A line qualifies if it holds the string "logo". Copy every qualifying line from the records.

- _EXERCISE DATA_
━━━━━━

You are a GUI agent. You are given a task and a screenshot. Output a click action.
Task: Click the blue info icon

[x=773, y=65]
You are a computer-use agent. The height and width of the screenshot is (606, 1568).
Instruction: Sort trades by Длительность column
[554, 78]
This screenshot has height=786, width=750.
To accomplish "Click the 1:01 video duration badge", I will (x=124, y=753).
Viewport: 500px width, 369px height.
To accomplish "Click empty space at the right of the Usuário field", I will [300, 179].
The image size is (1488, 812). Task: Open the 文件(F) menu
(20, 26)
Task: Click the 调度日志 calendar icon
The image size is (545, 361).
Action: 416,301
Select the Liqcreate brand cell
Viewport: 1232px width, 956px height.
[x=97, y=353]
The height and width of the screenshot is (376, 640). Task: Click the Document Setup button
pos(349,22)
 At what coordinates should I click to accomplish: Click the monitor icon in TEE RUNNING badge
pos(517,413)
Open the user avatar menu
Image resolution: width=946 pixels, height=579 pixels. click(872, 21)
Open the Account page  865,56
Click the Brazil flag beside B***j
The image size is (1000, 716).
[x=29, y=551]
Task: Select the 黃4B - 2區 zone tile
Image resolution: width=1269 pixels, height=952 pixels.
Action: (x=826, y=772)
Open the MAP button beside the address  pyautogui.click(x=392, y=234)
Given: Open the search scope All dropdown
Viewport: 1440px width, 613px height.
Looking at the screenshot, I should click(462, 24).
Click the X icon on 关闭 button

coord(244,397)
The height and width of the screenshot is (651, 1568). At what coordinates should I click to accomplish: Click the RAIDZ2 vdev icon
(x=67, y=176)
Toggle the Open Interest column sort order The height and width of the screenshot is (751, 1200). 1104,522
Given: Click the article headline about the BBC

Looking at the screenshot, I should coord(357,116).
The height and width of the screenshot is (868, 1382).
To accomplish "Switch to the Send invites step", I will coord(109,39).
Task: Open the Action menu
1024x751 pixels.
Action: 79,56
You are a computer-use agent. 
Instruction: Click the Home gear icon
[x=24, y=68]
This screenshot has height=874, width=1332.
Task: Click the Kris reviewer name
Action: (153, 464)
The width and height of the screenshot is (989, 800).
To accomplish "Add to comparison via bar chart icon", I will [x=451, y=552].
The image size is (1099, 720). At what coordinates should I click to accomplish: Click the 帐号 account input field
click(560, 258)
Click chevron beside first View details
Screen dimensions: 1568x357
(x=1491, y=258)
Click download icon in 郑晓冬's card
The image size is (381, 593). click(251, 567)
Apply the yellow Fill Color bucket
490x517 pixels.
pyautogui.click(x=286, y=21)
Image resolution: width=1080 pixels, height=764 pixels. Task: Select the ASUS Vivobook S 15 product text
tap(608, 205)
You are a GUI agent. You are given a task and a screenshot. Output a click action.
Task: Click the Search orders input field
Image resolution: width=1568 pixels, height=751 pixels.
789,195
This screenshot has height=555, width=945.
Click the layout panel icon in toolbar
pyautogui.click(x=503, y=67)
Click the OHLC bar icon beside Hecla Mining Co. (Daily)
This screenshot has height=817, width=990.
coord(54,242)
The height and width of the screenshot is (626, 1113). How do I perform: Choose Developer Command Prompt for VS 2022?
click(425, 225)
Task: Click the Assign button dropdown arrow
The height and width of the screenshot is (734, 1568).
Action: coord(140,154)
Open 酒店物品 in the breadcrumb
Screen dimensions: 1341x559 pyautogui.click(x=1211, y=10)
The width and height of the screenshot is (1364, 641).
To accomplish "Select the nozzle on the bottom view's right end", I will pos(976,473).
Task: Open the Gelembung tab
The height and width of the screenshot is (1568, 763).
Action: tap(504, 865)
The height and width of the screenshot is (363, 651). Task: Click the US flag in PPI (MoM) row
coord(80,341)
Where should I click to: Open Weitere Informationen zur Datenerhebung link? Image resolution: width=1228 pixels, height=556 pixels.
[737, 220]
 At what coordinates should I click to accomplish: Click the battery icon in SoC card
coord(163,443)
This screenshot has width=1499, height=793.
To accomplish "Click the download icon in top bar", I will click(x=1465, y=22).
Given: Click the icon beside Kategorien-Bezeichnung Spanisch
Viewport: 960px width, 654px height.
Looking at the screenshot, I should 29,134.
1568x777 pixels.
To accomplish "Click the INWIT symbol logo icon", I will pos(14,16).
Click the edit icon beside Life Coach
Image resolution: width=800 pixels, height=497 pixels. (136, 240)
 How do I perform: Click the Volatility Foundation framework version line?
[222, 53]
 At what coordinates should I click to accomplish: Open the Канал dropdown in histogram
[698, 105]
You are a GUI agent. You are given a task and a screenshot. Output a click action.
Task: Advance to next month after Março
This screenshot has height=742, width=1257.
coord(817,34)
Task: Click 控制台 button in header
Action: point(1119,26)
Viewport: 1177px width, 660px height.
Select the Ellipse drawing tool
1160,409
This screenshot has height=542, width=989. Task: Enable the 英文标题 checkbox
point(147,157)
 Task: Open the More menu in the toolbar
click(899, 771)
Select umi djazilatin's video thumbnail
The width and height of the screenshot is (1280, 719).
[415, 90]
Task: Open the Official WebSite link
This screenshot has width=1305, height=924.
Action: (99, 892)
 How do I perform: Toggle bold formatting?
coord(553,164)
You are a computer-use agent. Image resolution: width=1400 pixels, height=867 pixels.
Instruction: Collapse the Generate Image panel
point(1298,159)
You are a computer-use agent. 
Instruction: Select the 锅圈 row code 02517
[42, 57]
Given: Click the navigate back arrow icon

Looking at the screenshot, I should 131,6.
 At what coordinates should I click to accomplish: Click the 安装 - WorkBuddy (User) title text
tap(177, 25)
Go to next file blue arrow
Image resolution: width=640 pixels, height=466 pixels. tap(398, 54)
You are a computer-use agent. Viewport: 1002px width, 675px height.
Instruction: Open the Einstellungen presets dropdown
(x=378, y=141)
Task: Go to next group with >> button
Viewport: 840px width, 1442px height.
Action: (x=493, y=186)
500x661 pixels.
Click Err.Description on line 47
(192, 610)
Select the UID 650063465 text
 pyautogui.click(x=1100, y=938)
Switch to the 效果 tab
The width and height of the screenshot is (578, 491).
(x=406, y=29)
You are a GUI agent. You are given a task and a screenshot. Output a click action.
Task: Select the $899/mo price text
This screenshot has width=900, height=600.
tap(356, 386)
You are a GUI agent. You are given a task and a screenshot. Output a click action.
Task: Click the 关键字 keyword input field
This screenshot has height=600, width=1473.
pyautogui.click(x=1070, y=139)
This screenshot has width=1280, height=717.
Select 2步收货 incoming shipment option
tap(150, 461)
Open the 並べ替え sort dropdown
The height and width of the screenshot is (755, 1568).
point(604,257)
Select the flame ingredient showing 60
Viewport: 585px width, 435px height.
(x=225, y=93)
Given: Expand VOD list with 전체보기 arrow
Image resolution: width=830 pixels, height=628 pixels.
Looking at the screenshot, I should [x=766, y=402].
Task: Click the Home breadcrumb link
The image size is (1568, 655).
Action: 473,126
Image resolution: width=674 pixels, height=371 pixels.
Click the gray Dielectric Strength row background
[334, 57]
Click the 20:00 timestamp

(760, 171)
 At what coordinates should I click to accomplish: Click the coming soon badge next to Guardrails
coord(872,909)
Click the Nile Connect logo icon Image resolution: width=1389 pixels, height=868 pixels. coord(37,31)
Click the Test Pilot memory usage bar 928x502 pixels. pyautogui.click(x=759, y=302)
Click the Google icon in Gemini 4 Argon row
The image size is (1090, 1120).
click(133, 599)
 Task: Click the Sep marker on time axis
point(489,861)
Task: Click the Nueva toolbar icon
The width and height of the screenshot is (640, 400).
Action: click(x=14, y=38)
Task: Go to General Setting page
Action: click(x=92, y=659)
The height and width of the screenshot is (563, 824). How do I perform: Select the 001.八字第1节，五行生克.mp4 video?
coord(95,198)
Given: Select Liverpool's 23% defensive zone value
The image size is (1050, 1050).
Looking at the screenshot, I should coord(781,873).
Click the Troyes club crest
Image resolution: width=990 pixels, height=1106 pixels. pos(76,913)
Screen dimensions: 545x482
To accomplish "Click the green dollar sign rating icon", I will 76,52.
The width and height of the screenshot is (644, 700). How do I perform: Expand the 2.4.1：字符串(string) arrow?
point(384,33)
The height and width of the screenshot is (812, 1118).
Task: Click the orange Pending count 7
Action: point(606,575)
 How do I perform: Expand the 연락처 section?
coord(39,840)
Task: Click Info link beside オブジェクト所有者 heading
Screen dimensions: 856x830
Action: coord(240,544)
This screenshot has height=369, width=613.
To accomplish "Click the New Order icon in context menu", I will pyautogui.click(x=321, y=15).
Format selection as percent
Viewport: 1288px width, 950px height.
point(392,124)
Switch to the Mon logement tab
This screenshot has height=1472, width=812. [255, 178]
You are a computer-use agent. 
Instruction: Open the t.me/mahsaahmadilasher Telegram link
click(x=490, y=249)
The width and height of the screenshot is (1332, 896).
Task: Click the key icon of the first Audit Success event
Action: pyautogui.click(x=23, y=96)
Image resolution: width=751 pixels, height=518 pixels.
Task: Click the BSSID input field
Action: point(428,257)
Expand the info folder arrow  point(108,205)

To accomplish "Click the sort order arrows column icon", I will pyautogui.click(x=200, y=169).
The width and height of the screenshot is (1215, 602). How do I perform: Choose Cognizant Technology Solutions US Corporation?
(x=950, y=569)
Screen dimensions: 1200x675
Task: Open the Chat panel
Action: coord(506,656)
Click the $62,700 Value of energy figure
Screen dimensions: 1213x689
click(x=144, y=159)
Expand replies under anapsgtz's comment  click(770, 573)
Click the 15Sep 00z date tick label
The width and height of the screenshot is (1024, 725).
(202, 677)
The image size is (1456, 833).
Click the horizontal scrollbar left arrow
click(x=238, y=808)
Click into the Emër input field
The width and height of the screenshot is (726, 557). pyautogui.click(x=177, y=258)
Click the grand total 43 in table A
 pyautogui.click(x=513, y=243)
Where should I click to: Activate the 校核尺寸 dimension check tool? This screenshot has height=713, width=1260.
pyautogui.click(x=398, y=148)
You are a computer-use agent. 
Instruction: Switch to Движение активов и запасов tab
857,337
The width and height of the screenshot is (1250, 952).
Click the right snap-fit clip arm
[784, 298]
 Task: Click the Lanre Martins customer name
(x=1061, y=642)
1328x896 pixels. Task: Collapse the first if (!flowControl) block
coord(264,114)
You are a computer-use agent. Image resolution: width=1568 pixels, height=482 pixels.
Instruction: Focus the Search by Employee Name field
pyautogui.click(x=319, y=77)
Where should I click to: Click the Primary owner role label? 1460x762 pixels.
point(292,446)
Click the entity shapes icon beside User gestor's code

━━━━━━

- _WRITTEN REPLY_
To accomplish "Click the INWIT symbol logo icon", I will pos(14,16).
Click the Nile Connect logo icon Image resolution: width=1389 pixels, height=868 pixels. coord(37,31)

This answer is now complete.